The remarks were rare criticism by Iranian officialdom of the budding cooperation between a deeply isolated Islamic Republic and nuclear-armed economic powerhouse China.
Sanctions have left Tehran heavily dependent on China, the world's top oil importer, forcing it to navigate costly logistical hurdles to evade US-led restrictions.
“These sanctions have trapped us in a nineteenth century colonial trap, leaving the government no choice but to manage the economy at significantly higher costs than normal,” said Hojatollah Mirzaei, head of the Research Center at the Iran Chamber of Commerce.
Around 92 percent of Iranian oil goes to China, often at discounts at around 30 percent, according to Mirzaei, who bemoaned the fact that his country has little say over the transactions.
“China dictates how payments are made,” he said. “They might say, ‘use this money to buy electric buses at the price we set.’ Then Tehran’s municipality proudly announces, ‘We brought you electric buses.’”
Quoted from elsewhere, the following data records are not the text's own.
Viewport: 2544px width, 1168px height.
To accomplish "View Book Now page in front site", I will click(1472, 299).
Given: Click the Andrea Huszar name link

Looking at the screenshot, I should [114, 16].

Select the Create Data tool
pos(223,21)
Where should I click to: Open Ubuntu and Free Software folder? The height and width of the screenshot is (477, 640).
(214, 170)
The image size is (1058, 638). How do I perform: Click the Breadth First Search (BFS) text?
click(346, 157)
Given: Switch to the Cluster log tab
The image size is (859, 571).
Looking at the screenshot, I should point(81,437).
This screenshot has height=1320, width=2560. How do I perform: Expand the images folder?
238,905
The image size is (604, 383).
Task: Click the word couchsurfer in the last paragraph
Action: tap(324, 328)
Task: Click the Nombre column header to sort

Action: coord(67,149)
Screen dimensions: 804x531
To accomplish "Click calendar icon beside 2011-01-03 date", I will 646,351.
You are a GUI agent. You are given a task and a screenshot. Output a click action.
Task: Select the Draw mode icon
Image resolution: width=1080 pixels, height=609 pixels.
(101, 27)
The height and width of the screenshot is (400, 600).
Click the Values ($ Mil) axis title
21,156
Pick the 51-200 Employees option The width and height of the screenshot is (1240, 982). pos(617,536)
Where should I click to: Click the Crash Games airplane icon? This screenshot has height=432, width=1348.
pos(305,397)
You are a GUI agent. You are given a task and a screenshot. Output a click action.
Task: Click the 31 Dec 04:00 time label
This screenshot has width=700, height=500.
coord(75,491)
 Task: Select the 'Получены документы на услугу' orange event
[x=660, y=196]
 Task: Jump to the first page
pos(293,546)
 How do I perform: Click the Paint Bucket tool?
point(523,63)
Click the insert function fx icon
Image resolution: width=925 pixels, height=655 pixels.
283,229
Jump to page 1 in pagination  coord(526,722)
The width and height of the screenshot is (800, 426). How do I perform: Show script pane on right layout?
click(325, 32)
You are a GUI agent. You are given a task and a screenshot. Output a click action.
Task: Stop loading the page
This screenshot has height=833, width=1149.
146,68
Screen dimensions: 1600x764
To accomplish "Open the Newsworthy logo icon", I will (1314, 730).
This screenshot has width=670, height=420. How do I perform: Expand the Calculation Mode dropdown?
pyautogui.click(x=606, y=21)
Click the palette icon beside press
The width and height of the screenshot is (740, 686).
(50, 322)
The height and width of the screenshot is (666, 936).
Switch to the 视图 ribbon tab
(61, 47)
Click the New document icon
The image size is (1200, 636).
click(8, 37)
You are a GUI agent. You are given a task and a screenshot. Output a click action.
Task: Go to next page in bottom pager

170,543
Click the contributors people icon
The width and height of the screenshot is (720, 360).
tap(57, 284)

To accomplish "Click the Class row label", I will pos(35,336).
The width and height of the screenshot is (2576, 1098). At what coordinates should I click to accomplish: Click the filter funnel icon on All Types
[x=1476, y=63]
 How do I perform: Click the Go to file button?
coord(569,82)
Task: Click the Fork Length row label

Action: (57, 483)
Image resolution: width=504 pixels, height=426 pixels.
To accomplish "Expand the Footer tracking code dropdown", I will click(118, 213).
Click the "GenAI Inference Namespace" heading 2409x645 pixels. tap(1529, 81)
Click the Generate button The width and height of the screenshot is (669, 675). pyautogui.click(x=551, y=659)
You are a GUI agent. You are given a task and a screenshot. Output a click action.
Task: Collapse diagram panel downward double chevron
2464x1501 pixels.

He underlined the economic strains during a budget review session on Wednesday.
“More than half the value of each barrel is consumed in circumventing sanctions,” Mirzaei said, in apparent reference to the added expense of shipping and insuring the covert oil exports.
China has continued to purchase Iranian oil, despite US sanctions. The oil is transferred using "ghost fleets", vessels with switched off transponders and concealed ownership.